Looker Blog : Data Matters

The Reusability Paradigm of LookML

Joshua Moskovitz, Analyst

Apr 10, 2014

Quick Reiteration of Metric Calculations for Powerful Data Exploration

At Looker, we want to make it easier for data analysts to service the needs of the data-hungry users in their organizations. We believe too much of their time is spent responding to ad hoc data requests and not enough time is spent building, experimenting, and embellishing a robust model of the business. Worse yet, business users are often starving for data, but are forced to make important decisions without access to data that could guide them in the right direction.

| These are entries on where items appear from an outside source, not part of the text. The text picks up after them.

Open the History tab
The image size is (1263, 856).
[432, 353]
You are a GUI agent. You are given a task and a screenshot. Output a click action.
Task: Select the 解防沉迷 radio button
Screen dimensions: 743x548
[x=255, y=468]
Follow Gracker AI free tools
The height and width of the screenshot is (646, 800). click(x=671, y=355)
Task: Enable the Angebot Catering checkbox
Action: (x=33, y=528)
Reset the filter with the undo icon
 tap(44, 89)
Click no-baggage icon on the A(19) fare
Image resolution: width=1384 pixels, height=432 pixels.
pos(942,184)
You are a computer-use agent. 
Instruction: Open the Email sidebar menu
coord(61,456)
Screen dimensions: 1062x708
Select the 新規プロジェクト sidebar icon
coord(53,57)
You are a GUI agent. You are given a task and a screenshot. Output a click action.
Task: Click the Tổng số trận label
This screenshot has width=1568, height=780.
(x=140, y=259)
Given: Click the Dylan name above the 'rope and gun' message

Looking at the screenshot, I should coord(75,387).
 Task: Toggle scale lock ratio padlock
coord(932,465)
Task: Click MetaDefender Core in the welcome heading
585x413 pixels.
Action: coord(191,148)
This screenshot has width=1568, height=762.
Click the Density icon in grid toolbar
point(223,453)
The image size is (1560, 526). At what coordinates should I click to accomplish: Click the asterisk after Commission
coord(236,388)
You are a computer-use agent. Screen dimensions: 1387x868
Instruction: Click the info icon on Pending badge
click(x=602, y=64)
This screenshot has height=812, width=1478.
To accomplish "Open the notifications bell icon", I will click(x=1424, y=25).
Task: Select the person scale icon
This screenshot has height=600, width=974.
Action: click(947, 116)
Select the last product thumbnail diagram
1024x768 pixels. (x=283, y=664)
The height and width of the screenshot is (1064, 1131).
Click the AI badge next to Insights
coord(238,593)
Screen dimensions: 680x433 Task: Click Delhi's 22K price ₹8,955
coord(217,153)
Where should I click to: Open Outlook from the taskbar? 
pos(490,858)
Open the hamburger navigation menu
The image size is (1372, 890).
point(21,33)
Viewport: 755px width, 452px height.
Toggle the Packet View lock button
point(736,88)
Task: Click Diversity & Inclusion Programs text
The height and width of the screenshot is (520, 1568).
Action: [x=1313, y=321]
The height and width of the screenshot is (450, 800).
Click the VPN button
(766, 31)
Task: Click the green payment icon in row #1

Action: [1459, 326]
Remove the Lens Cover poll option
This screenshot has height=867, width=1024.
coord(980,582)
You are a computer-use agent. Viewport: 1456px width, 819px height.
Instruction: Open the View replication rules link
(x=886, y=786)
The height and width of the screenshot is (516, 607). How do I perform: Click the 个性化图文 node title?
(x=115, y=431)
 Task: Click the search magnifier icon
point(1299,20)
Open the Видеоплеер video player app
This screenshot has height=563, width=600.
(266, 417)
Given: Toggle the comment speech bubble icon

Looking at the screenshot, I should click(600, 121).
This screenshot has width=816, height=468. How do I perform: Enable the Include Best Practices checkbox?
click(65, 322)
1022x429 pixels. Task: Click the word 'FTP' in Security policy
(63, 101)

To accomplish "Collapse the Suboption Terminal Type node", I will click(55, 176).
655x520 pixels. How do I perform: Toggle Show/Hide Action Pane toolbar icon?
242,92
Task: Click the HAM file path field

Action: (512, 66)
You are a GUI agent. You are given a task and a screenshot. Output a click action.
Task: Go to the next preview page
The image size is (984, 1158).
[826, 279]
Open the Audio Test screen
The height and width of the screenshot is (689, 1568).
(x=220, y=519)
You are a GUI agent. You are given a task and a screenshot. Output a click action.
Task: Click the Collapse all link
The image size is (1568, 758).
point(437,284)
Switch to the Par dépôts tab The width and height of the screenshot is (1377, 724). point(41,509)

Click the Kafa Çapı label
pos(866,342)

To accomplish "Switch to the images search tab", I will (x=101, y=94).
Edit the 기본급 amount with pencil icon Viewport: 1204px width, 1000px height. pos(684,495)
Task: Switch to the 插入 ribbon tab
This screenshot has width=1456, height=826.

Looker addresses both of these problems with a YAML-based modeling language called LookML. With LookML, you build your business logic, defining your important metrics once and then reusing them throughout a model. That means you can unleash them on your business users to manipulate, iterate, and transform in any way they see fit.

A key difference of LookML is that, unlike older approaches, it combines modeling, transformations, and derivations at the same layer (late-binding modeling). This allows vast amounts of data to be captured in relatively inexpensive databases (mirrored or copied), and then derivations and transformations occur much closer to, or at, query time. The traditional approach is to transform the data as it’s loaded (ETL), whereas LookML allows for transform and derivation on demand (ELT). The result is a very agile data environment where user questions can change and the data environment can better keep up.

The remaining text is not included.